_Problem details_
Let your answer be the line containing "Instruction: Refresh the" and every line below it to the end of the records, copied exactly.

_Material provided_
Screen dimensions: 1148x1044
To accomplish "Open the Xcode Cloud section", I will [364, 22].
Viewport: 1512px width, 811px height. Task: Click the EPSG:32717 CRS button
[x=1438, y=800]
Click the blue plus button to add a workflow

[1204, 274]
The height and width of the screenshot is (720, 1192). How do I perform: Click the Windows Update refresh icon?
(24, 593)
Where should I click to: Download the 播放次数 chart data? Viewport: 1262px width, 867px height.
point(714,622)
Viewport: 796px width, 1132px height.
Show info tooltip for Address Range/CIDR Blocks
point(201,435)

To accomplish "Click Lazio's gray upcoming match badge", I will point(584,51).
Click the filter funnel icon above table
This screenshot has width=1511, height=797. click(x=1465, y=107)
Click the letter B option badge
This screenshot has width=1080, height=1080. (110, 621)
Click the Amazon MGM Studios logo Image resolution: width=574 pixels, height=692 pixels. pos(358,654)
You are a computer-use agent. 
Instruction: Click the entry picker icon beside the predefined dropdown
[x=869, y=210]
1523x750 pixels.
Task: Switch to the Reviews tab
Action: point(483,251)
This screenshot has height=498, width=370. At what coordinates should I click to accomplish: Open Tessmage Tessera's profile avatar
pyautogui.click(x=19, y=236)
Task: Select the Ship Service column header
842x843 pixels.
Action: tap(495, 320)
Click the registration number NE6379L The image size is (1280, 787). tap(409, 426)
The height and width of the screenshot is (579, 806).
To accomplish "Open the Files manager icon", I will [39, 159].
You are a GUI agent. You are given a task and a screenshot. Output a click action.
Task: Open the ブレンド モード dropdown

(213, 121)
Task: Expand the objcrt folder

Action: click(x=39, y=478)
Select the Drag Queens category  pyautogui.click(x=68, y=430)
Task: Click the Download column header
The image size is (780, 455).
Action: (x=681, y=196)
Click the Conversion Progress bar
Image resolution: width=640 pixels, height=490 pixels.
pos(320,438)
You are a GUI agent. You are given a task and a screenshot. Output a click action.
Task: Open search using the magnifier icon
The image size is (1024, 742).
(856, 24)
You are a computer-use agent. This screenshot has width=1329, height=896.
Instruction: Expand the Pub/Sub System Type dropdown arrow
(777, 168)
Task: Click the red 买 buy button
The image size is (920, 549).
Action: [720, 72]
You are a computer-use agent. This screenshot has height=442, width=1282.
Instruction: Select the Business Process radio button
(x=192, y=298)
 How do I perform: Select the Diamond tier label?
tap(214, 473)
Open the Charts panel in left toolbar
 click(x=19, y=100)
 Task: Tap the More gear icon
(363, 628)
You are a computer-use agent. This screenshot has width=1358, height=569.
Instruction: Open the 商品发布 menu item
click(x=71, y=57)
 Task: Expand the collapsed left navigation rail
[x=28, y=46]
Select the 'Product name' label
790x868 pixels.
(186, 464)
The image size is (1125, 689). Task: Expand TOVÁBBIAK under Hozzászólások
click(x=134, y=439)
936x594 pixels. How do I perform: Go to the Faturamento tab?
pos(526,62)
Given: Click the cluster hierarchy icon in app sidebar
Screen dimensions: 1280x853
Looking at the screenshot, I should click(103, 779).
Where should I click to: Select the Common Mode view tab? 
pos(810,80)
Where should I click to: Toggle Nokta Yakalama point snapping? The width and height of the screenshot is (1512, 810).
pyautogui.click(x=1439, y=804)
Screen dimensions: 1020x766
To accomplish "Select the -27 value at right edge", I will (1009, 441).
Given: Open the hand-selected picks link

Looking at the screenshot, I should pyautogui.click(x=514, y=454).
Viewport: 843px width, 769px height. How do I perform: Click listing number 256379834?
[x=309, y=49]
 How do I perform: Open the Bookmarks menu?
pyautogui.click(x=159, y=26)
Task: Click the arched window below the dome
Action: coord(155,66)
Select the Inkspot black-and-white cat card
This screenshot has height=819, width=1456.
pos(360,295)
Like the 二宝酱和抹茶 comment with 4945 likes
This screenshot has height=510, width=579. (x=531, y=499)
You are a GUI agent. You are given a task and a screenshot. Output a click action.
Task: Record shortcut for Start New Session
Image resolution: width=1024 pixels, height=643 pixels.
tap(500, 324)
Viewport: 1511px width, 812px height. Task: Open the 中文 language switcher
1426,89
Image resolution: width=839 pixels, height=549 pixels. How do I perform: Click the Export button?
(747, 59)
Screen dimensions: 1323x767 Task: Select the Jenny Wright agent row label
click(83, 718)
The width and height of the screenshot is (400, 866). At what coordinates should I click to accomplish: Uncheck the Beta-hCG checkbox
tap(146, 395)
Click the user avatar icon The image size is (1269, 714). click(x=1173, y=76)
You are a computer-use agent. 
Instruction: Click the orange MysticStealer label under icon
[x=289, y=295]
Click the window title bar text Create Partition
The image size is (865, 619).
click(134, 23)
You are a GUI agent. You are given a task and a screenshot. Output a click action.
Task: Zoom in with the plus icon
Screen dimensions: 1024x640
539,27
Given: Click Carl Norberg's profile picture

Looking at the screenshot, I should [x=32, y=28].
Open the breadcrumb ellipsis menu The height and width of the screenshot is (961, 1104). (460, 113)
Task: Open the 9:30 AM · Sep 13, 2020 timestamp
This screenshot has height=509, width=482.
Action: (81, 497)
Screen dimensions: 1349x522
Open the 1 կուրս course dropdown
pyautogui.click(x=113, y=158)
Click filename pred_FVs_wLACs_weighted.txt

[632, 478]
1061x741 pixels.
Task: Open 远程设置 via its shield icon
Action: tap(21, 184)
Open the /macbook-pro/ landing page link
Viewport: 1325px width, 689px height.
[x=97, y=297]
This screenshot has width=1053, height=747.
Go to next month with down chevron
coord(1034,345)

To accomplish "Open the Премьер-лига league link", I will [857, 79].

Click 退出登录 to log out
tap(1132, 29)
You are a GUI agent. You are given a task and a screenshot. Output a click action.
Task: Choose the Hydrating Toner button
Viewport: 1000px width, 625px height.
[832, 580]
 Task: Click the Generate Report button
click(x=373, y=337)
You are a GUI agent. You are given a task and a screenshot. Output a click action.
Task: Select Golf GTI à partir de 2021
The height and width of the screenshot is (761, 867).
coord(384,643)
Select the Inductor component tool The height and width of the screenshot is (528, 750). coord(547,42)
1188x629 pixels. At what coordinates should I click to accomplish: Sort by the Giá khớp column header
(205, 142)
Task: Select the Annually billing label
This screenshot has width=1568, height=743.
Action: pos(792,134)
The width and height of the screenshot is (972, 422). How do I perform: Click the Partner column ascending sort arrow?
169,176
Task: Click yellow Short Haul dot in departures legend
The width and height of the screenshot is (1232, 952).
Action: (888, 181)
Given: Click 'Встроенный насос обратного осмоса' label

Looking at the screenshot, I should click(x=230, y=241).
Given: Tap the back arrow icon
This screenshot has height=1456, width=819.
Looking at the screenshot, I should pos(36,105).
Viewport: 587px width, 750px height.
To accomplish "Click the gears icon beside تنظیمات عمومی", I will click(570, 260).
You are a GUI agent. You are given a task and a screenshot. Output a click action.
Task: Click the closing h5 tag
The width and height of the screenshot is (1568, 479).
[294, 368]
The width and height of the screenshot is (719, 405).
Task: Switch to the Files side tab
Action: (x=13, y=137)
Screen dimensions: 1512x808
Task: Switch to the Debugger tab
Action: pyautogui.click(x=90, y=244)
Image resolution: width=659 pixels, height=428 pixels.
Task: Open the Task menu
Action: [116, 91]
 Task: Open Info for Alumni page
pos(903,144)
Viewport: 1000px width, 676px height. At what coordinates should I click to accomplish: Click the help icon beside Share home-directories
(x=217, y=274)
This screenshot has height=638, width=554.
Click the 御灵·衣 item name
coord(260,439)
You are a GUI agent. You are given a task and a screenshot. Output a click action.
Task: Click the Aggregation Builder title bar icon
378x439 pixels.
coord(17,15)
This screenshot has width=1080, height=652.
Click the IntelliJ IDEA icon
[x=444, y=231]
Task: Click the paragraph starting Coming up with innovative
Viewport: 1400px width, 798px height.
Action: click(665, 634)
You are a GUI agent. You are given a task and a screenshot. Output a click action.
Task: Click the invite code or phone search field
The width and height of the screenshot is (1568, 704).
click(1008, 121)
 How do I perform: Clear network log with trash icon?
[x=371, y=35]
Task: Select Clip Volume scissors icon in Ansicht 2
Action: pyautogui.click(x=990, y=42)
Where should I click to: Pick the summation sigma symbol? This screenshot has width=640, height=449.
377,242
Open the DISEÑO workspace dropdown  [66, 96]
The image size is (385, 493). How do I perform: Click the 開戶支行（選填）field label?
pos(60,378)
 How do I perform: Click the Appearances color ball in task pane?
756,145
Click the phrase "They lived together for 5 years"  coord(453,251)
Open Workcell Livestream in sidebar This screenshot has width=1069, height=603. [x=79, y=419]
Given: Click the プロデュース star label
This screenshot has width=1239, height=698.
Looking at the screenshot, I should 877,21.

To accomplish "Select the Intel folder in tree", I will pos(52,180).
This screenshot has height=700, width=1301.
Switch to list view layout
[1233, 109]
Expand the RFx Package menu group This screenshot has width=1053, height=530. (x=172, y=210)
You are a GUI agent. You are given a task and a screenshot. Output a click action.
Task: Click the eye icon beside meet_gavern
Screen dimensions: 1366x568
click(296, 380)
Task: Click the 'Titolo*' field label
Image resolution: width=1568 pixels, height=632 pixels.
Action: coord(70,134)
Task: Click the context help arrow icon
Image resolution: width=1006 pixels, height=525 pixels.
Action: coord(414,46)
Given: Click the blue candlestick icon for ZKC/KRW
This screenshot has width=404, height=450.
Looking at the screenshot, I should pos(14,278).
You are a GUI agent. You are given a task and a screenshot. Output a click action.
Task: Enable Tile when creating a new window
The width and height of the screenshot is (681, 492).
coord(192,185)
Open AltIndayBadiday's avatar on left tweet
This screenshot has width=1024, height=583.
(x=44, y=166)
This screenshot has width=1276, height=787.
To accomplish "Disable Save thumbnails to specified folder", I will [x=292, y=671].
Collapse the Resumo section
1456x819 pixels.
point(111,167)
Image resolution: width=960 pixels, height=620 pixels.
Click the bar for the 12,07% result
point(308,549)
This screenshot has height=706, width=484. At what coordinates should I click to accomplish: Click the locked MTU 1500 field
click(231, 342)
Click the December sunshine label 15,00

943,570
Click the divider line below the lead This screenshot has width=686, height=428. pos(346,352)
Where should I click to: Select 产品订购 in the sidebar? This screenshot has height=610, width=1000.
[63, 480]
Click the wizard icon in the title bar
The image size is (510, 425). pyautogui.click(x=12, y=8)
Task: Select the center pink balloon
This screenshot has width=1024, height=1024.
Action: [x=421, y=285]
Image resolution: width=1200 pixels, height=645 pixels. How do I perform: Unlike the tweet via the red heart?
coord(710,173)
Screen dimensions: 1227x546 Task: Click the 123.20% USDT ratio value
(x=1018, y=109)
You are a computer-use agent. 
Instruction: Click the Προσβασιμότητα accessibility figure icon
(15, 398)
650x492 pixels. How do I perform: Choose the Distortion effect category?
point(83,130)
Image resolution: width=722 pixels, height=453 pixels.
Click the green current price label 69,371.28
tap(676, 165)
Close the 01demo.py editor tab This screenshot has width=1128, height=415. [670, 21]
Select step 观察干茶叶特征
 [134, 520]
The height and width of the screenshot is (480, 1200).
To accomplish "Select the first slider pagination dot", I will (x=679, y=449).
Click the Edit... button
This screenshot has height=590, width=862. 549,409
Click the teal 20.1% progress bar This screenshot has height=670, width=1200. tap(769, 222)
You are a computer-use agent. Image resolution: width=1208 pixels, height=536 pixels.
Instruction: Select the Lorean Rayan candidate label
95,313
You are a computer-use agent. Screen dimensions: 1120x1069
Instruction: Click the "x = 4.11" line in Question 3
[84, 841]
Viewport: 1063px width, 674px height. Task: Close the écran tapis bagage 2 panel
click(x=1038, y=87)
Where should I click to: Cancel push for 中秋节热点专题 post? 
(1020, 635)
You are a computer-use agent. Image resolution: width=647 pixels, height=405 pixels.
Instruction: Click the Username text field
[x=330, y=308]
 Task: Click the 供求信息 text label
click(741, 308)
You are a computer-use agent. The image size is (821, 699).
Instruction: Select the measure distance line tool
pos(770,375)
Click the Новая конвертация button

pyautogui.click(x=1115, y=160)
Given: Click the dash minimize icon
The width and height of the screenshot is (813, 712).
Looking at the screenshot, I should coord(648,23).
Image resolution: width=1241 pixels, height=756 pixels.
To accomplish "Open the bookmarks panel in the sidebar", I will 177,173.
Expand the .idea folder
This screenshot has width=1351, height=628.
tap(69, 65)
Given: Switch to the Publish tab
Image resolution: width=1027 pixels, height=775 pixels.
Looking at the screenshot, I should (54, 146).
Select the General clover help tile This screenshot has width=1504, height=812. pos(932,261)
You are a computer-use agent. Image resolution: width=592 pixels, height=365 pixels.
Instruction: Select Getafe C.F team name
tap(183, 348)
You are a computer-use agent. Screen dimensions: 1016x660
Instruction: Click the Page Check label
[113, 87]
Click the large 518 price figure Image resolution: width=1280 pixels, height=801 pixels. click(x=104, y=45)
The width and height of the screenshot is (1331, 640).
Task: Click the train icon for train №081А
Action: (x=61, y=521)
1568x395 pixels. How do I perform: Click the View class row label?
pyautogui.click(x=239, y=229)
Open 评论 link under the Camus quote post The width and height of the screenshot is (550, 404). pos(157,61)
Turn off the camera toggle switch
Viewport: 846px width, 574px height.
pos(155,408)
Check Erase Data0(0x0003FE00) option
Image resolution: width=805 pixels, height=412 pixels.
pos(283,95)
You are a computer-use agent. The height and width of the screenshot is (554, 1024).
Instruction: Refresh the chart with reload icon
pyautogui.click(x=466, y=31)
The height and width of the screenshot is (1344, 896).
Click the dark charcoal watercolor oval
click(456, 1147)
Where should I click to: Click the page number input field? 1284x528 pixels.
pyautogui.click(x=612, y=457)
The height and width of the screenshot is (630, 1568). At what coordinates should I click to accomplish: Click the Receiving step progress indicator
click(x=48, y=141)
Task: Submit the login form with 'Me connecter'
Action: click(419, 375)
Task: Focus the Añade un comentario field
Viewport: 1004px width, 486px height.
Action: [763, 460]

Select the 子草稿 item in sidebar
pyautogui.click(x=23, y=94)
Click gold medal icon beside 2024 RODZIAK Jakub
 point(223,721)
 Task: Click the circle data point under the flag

_Written solution_
Instruction: Refresh the chart with reload icon
pyautogui.click(x=466, y=31)
The height and width of the screenshot is (1344, 896).
Click the dark charcoal watercolor oval
click(456, 1147)
Where should I click to: Click the page number input field? 1284x528 pixels.
pyautogui.click(x=612, y=457)
The height and width of the screenshot is (630, 1568). At what coordinates should I click to accomplish: Click the Receiving step progress indicator
click(x=48, y=141)
Task: Submit the login form with 'Me connecter'
Action: click(419, 375)
Task: Focus the Añade un comentario field
Viewport: 1004px width, 486px height.
Action: [763, 460]

Select the 子草稿 item in sidebar
pyautogui.click(x=23, y=94)
Click gold medal icon beside 2024 RODZIAK Jakub
 point(223,721)
 Task: Click the circle data point under the flag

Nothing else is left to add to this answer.